Beetroot, Chicory, Walnut, and Goat’s Cheese Salad
Arranging the visual components of a salad is a satisfying form of play. The colours and forms allow me to visualise flavour. A synaesthetic game! Colour-flavour. I often forget to cook the beetroots when they arrive in the veg boxes I have variously received over the last couple of years. I did not eat any beetroot growing up as my father never really recovered from a childhood horror of pickled beetroot. In my early twenties, I cautiously tried beetroot with friends who were fans and found that I liked them. I read recently that they are better eaten on the day they are cooked – and I think I agree, that, anecdotally something is lost when they become fridge-cold.
Ingredients
5/6 smallish beetroots, washed
a few sprigs of thyme
a garlic clove
2 heads of chicory, or chicory and a mix of leaves
1 small (125g) goat’s cheese log cut into 1cm rounds
3-4 tablespoons of roughly chopped walnuts
Dressing
2 tablespoons, sour cream
1 heaped teaspoon, mustard
½ teaspoon, sugar
½ tablespoon, vinegar
1 tablespoon, olive oil
salt and pepper
How to make:
Preheat the oven to 200C (180C fan). Wrap up each small beetroot in a piece of foil with a slice of garlic, a sprig of thyme, salt and a drizzle of olive oil. I cut larger ones in half and then did the same. Cook until tender all the way through – it took mine around 50 minutes-1 hour. Allow to cool for a few minutes, then, using a small knife scrape and peel off their skin and trim any tough bits. Cut the beetroot into 1x1inch and allow to cool further.

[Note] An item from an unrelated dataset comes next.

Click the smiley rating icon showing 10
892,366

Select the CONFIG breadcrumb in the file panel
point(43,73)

While the beetroot cooks, toast the walnuts slowly, and make the dressing by mixing all ingredients together in a small bowl with a fork. Add the vinegar and salt to taste and put it on the table in its bowl with a spoon. Wash and dry the chicory leaves.
Carefully lay out the chicory in a fan-like shape in a serving bowl or on a large plate. Then add on the beetroot, placing each piece separately. (I did not want the beetroot to stain everything pink initially). Then arrange the slices of the goat’s cheese in a circle, and walnuts sprinkled on top. If I’d had chives, I would have added some of those, too.

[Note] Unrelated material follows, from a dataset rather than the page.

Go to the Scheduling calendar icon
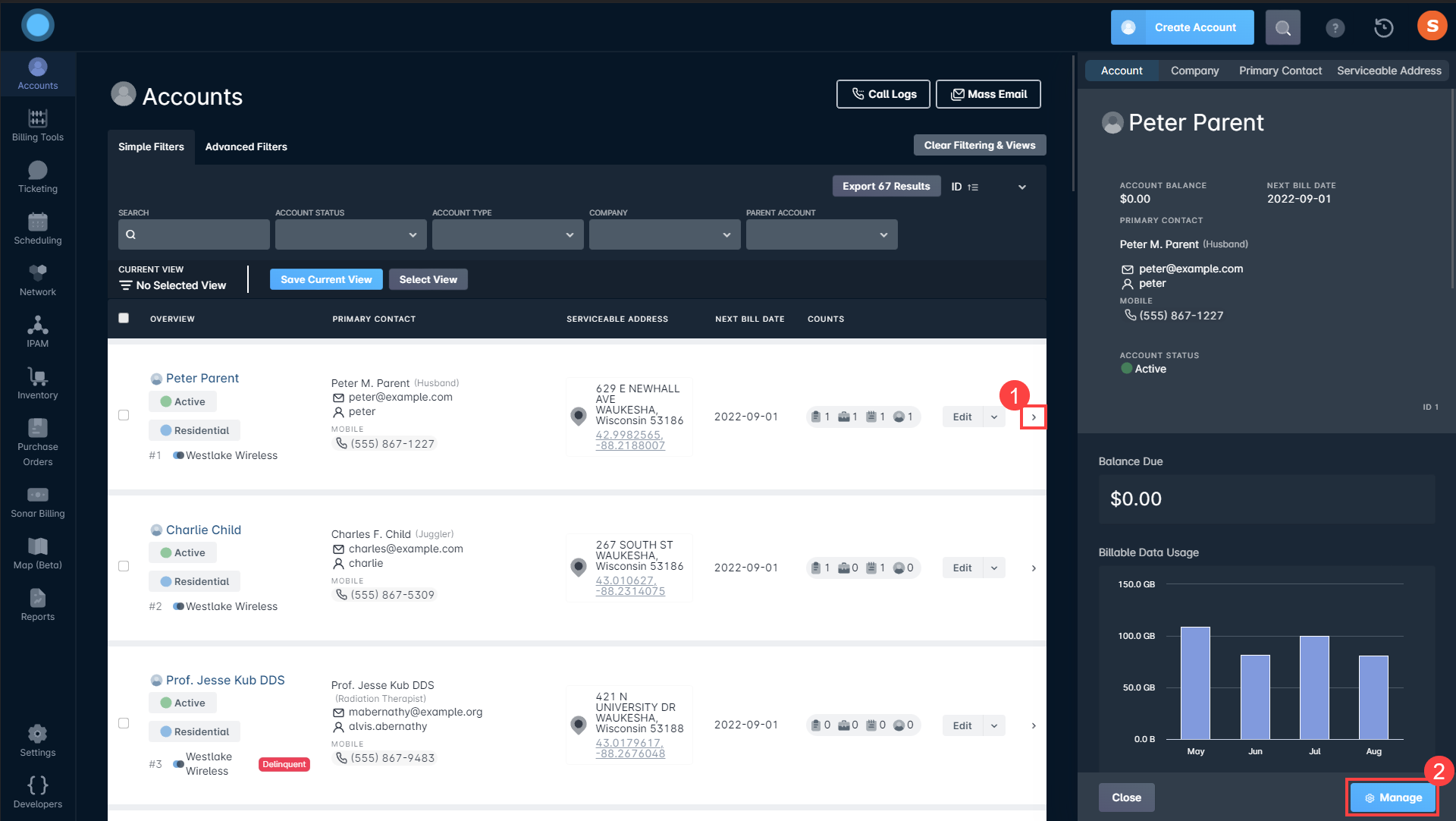Screen dimensions: 1456x821 38,222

Serve the salad ensuring a fair share of cheese and nuts and pass round the dressing.
Eaten with bread and butter.
Eating Notes
No outside eating notes this week as we both had covid and neither of us could leave the house.

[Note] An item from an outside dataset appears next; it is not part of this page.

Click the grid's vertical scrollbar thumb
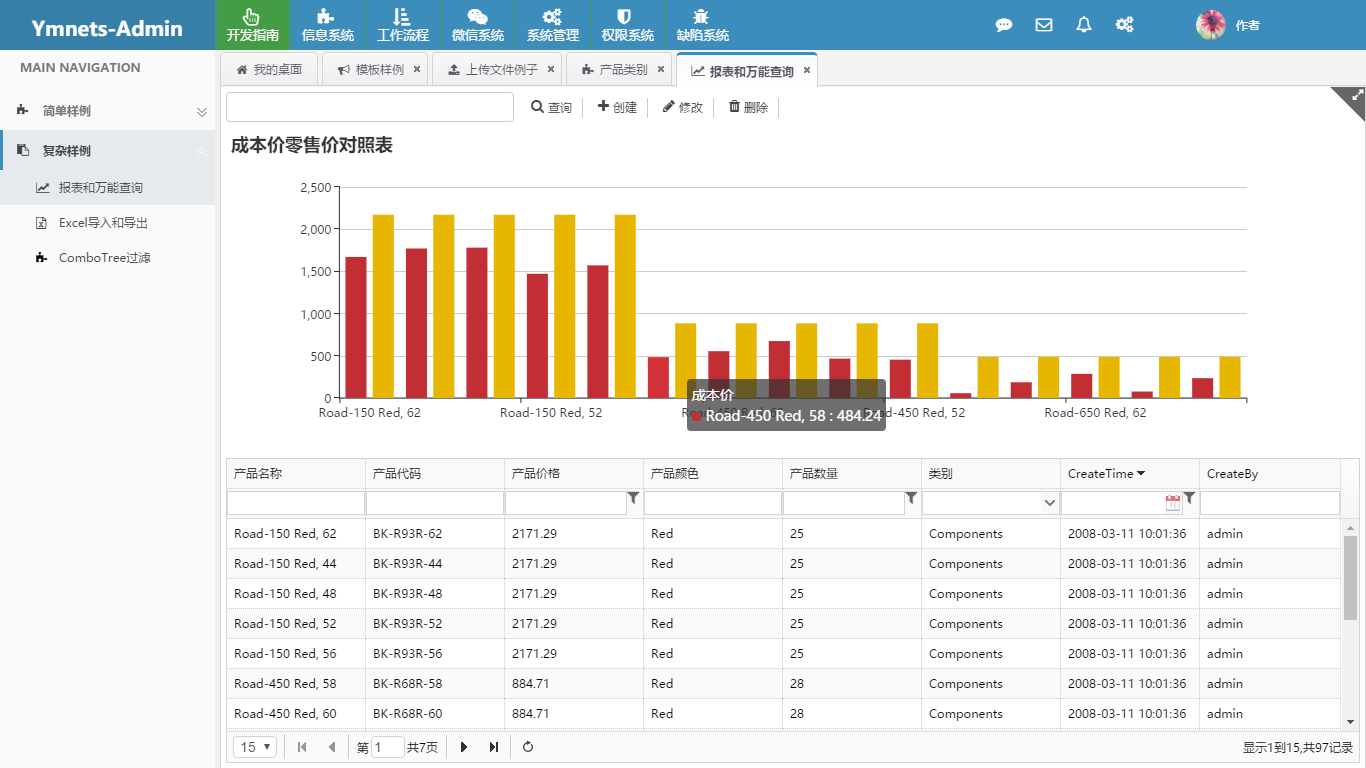Screen dimensions: 1366x768 tap(1350, 577)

While in bed this week I watched a slightly surreal anime series ‘Kotaro Lives Alone’ about a four year old boy who lives alone in an apartment block and the friends he makes. In one episode, he makes himself grand meals so that the plates can keep him company and stop him from feeling lonely. When he eats with his neighbours he only makes one large dish in the middle for them all to eat from, saying he no longer needs the plates to keep him company as he has friends instead.
Sam made a plate of crepes for us to share in bed with lemon and sugar, hazelnut chocolate and butter and sugar.
A cabbage, mashed potato and chopped sausage hash – breadcrumbed! – with a fried egg, ketchup and brown sauce. Made by Sam – delicious!
A snack of banana, tahini and honey on wholewheat pitta bread with roasted sesame seeds and sea salt on top.